> [ASSIGNMENT]:
Of the entries below, copy only those lines that contain the word "agent".

> [THE DATA]:
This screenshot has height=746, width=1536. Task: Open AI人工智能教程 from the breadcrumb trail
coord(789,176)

--

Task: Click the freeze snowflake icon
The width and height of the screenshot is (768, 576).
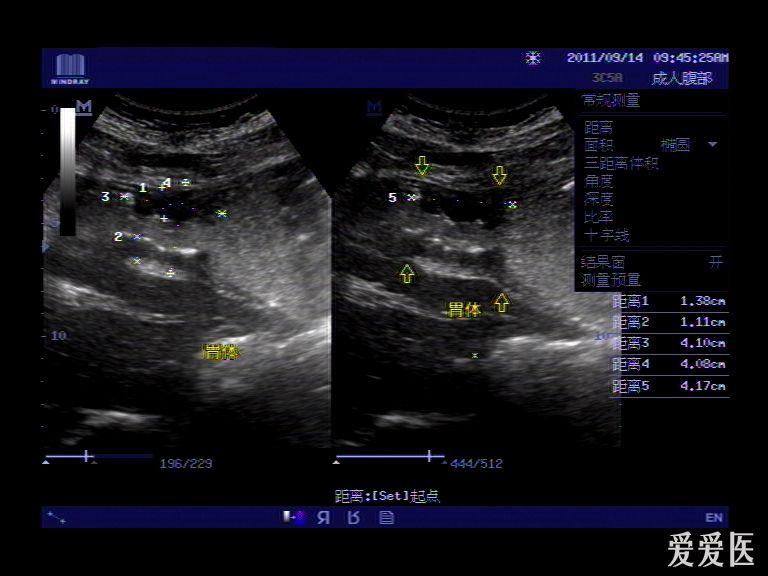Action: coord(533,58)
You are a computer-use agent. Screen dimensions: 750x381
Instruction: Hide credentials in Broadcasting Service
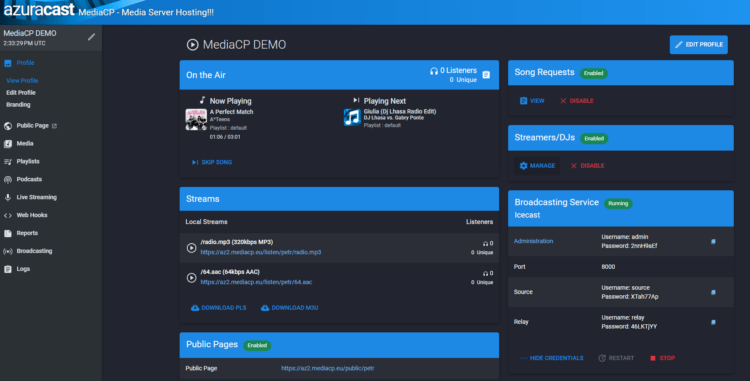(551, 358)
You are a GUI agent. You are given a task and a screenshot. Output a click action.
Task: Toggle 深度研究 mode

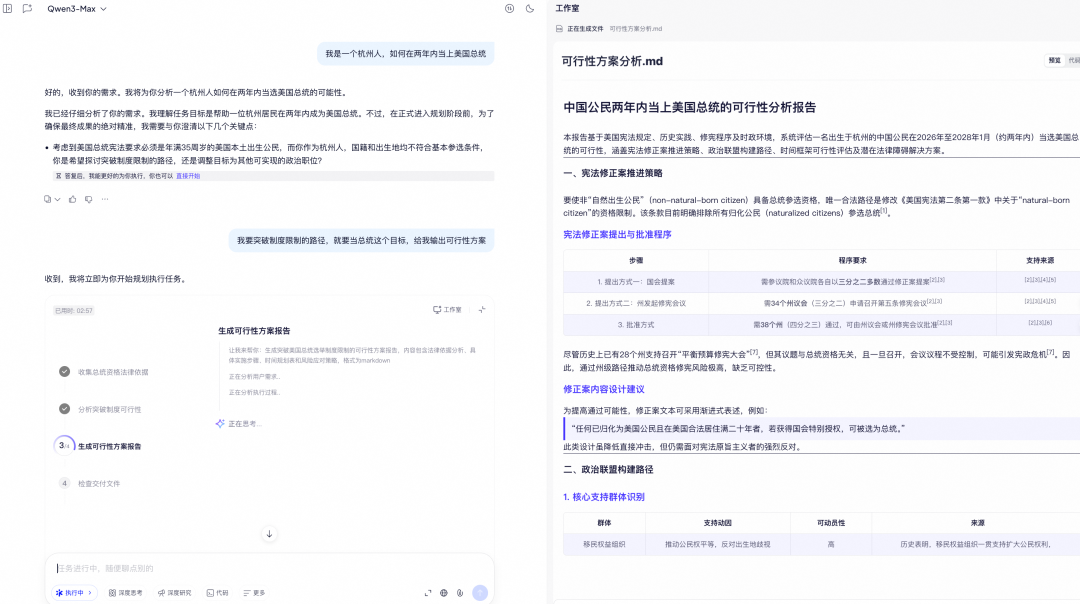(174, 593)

...

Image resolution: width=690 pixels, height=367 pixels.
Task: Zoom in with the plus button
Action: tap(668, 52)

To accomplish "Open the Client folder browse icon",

> [EXERCISE SOLUTION]:
You are a computer-use agent. Screen dimensions: 750x381
You are a GUI agent. You are given a task and a screenshot. Output a click action.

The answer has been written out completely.